The Technical Workings of GSS

GSS operationally consists of two primary modules: a 2D Stylization Module relying on Adaptive Instance Normalization (AdaIN) and a 3D Color Module. The first component captures the style features from the style image and applies them to the rendered views from 3DGS, thus serving as a guide for the stylization process. The 3D Color Module takes as input the position of Gaussians within the scene, along with a latent code representing the style.

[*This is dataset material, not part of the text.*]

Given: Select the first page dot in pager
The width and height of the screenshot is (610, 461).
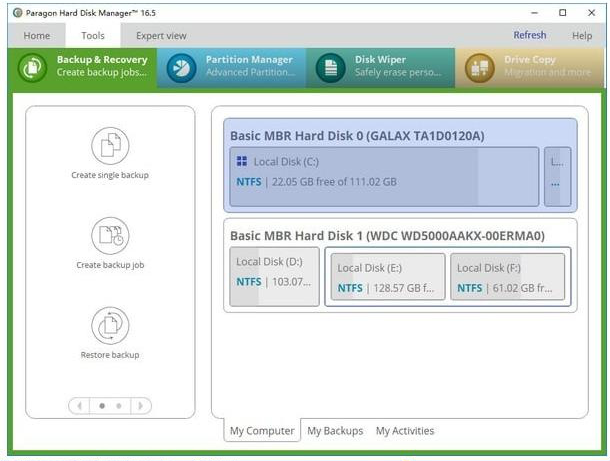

These are then fed into a multi-resolution hash grid and a tiny MLP to output new RGB colors for each Gaussian, effectively stylizing the scene.

In training and subsequent loss optimization, we adopt a tailored loss function that comprises a guide loss (between the stylized 2D image and generated view) and a content loss (ensuring geometric consistency by comparing the generated view against the original, unstyled view).

Experimental Validation and Implications

Our experiments solidify GSS's superior performance, demonstrating that it achieves significant improvements in short-term and long-term consistency measures while providing visually richer and more detailed stylized views compared to state-of-the-art methods. The real-time aspect of GSS, alongside its efficiency and lower computational requirements, positions it as a promising solution for numerous practical applications, notably in augmented reality (AR) and virtual reality (VR) settings.

Looking Forward

The introduction of GSS presents a significant step forward in the domain of scene stylization, merging the fields of style transfer and 3D scene understanding. Looking forward, the scalability of this approach to handle larger, more complex scenes efficiently, the incorporation of dynamic elements within scenes, and further reduction in the computational overhead present exciting avenues for future research. The adaptability of the GSS framework to integrate with emerging technologies in AR and VR suggests a promising horizon for real-time, interactive scene stylization that both captivates and immerses users in vividly reimagined environments.